ICO's strong stance on the breach of medical records
Last week, the ICO fined Hannah Pepper, a former trainee secretary at the Fakenham Medical Practice in Norfolk, £350 and also asked her to pay costs of £643.75 and a victim surcharge of £35 after finding her guilty of reading medical records of 231 patients in two years. The list of victims included colleagues and their families, her own relatives, friends and acquaintances and also members of the public.
"People whose job allows them access to confidential and often sensitive information have been placed in a position of trust, and with that trust comes added responsibility. Data protection law exists for a reason and curiosity or boredom is no excuse for failing to respect people’s legal right to privacy. Just because you can do something, that doesn’t mean you should," said Mike Shaw, Group Manager at the ICO’s Criminal Investigation Group.
In August, the ICO also fined Emma's Diary, a firm providing pregnancy and childcare advice, £140,000 for collecting and selling personal data of more than one million people, including new mums, to The Labour Party prior to the 2017 General Election.
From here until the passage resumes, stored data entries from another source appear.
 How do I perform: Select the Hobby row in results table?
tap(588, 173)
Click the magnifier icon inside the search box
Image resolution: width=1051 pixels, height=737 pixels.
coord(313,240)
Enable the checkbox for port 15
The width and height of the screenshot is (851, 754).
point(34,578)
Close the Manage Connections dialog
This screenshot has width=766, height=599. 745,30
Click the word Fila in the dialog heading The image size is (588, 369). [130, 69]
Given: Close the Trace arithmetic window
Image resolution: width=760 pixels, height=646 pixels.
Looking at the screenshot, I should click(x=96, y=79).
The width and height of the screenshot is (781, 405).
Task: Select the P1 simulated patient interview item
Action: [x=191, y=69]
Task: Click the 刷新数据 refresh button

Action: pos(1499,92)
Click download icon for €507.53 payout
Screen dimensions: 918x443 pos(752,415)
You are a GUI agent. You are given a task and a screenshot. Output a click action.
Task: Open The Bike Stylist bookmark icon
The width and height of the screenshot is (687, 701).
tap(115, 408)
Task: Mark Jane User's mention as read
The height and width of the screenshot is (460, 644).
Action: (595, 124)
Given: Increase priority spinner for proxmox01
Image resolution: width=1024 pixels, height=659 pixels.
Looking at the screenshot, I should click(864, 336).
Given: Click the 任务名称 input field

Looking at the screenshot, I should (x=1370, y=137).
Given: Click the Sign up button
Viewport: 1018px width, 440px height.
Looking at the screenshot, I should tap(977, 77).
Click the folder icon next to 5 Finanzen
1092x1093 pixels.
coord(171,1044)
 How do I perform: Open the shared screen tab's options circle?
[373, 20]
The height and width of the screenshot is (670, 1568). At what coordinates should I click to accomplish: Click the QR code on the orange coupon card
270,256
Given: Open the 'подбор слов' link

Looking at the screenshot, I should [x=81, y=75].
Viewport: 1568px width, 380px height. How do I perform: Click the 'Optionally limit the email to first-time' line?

The firm supplied 1,065,220 personal data records to Experian Marketing Services in May last year as part of an agreement where The Labour Party was listed as the latter's client. Personal data sold by Emma's Diary to Experian included names of parents, home addresses, children's dates of birth, and presence of children up to five years old. Such data was provided to the firm by young mums at the time of online and offline registrations.
According to the ICO, personal data obtained by The Labour Party from Emma's Diary allowed the party to "send targeted direct mail to mums living in areas with marginal seats about its intention to protect Sure Start Children’s centres".